Mas as sutilezas foram deixadas para trás naquele 8 de janeiro de 2023, quando Brasília foi tomada por uma turba raivosa que não aceitava o resultado das eleições do ano anterior. Uma versão verde e amarela da invasão ao Capitólio por eleitores de Donald Trump. A partir daí, com as investigações, foi descortinada a trama golpista, com muitos rastros de seus mentores, que felizmente não foi levada a cabo porque as mesmas instituições que foram alvos recorrentes de ataques se mostraram resistentes.
É por isso que o Brasil tem motivos para ter orgulho de sua jovem e resiliente democracia. E é por isso que o mundo democrático deve se inspirar, mesmo diante do mau agouro que vem da Casa Branca. O Brasil deu uma lição democrática aos Estados Unidos, algo impensável até bem pouco tempo. Não cedeu aos tarifaços, às sanções financeiras ou às ameaças militares, fruto de uma guerra de narrativas alimentada pelos próprios interesses de Trump.

▸ **PEDIDO ESCRITO 1**
Reproduza sem nenhuma alteração a parte do texto sobre a democracia brasileira que vai de "Mas as sutilezas" a "se mostraram resistentes.".
▸ **PEDIDO ESCRITO 2**
Dê continuidade ao texto sobre a democracia brasileira, começando logo depois da última frase apresentada.

(Entradas de posição de itens)
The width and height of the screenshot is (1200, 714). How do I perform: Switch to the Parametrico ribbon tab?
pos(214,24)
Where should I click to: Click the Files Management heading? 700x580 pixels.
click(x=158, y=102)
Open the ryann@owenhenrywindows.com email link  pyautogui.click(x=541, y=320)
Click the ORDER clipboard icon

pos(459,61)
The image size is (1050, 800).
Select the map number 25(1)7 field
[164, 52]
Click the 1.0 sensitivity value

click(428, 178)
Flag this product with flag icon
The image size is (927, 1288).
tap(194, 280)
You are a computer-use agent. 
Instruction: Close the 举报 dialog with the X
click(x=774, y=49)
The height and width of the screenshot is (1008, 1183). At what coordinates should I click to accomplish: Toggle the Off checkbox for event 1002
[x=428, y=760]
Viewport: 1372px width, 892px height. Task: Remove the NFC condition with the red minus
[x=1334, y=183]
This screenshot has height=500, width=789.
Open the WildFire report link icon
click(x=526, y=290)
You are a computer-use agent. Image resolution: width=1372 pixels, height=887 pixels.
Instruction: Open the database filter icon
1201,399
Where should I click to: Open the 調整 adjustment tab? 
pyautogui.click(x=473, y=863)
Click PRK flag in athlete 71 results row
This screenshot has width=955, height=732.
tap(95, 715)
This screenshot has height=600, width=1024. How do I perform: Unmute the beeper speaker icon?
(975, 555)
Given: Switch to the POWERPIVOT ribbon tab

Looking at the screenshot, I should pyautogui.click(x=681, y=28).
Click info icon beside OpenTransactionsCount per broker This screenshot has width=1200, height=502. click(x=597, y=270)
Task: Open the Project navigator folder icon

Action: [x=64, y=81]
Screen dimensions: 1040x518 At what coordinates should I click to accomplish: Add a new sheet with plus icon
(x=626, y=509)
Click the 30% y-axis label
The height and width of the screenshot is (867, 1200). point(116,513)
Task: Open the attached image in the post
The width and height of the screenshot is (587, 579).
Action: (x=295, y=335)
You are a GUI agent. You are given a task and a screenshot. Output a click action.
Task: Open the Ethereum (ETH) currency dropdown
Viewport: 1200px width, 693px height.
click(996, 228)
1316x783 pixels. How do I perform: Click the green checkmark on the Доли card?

▸ **RESPOSTA CORRETA 1**
Mas as sutilezas foram deixadas para trás naquele 8 de janeiro de 2023, quando Brasília foi tomada por uma turba raivosa que não aceitava o resultado das eleições do ano anterior. Uma versão verde e amarela da invasão ao Capitólio por eleitores de Donald Trump. A partir daí, com as investigações, foi descortinada a trama golpista, com muitos rastros de seus mentores, que felizmente não foi levada a cabo porque as mesmas instituições que foram alvos recorrentes de ataques se mostraram resistentes.

▸ **RESPOSTA CORRETA 2**
Jair Bolsonaro é o primeiro ex-presidente condenado à prisão por estar à frente de uma conspiração para impedir a posse de um presidente legitimamente eleito. Tão legítimo quanto ele próprio, em 2018. Os outros sete réus também foram condenados, entre eles militares de alta patente. Não foi só o golpe que não deu certo, mas também as ambições de impunidade. O Brasil, um país de curtos períodos democráticos, entremeados pelo golpismo, começa a escrever uma nova história.
A condenação envenena futuros anseios autoritários vindos de qualquer parte. O radicalismo não tem vez no Brasil, esse é o recado. A Constituição foi resguardada, aqueles que se voltaram contra ela foram punidos. Em uma adaptação daquele samba tão famoso, o STF confirmou que o Brasil não deixou a democracia morrer. Nem deixará.